━━━ Page text

Sunday, June 14, 2015

Review: Me and Earl and the Dying Girl

Image courtesy of Fox Searchlight Pictures.
Alfonso Gomez-Rejon's "Me and Earl and the Dying Girl" was, not surprisingly, one of the biggest hits at this year's Sundance Film Festival. It's not surprising not only because the film is a solid little indie film - funny and full of heart - but also because it's exactly the kind of picture that might thrive at Sundance.

So, while "Me and Earl" is, at times, a little too quirky for its own good and occasionally aims too much to emulate a Wes Anderson or, more unfortunately, Jared Hess type of film, it's also well made and acted.

In the film, high schooler Greg (Thomas Mann) gets by by not rocking the boat. He's just friendly enough with every group at this school, so that he rarely runs into conflict with anyone. His seemingly only true friend is Earl (RJ Cyler), a kid from the projects with whom he shoots idiosyncratic remakes of popular films - for example, "A Sockwork Orange," "2:48 P.M. Cowboy" and "My Dinner with Andre the Giant."

That a group of high school students in this day and age would be familiar with the works of Ingmar Bergman, Michael Powell and Emeric Pressburger is, perhaps, forcing the audience to extend its disbelief too far, but that's OK because the parodies elicit smiles.

As a favor to his mother, Greg is asked to befriend Rachel (Olivia Cooke), a fellow high school student who has been diagnosed with cancer. Although "Me and Earl" veers perilously close to being the weepie of the week, it manages to avoid such a fate due to its oddball sense of humor and characters that defy cliches.

While Mann, Cyler and Cooke all provide solid work, the supporting cast is equally good, especially Nick Offerman as Greg's hippie-cook father, Molly Shannon as Rachel's mother and Jon Bernthal as Greg and Earl's teacher, who provides them space at lunch time to watch movies by Werner Herzog.

Gomez-Rejon, whose only previous film was the unseen-by-me remake of "The Town That Dreaded Sundown," uses all manner of visual tricks to tell his story here, including everything from cartoon imagery to shots that are turned sideways, the latter effect for seemingly no purpose.

On occasion, "Me and Earl" is a little too precious for its own good, especially when coupled with the very serious turn it takes near its finale. But the performances, writing and overall charm of the picture go a long way and Gomez-Rejon's film is ultimately worth your while. I'm curious to see what he does next.

━━━━━━
━━━ Raw data

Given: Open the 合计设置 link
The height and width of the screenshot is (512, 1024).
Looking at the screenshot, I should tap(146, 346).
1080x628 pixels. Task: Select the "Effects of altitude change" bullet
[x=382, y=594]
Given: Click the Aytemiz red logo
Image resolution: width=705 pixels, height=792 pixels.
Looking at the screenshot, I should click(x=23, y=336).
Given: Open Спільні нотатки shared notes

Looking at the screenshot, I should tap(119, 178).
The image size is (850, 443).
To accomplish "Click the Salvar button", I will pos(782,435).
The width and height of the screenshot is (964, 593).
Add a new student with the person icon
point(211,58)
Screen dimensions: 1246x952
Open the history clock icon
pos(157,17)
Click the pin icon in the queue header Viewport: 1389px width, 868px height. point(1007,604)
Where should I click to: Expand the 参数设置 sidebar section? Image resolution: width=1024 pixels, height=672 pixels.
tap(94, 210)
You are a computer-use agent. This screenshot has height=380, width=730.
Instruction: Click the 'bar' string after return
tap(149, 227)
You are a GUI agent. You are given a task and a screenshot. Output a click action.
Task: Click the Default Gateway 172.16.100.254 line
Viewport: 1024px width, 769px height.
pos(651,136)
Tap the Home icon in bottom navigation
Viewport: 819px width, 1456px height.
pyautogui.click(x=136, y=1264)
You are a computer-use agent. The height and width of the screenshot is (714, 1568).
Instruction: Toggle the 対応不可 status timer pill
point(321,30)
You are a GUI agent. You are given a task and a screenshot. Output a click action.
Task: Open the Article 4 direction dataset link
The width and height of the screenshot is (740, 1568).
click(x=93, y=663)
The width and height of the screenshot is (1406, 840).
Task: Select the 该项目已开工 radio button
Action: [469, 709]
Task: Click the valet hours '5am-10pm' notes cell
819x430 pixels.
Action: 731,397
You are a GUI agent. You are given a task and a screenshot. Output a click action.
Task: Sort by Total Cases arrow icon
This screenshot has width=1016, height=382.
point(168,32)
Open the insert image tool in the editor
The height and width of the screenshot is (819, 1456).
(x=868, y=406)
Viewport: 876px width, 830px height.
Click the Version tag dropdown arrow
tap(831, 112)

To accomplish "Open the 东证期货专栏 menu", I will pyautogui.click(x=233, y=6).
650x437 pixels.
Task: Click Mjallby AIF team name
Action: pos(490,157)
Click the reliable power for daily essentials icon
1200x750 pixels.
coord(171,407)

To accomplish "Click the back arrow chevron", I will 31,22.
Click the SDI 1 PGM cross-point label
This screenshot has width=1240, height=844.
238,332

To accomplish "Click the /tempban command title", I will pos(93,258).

━━━━━━

*Task instructions*
- A) In the film review, which actor plays Greg's hippie-cook father?
- B) Write out the part of the film review between "Review: Me and" and "thrive at Sundance.", inclusive.

*Answers below*
- A) Nick Offerman plays Greg's hippie-cook father.

- B)
Review: Me and Earl and the Dying Girl

Image courtesy of Fox Searchlight Pictures.
Alfonso Gomez-Rejon's "Me and Earl and the Dying Girl" was, not surprisingly, one of the biggest hits at this year's Sundance Film Festival. It's not surprising not only because the film is a solid little indie film - funny and full of heart - but also because it's exactly the kind of picture that might thrive at Sundance.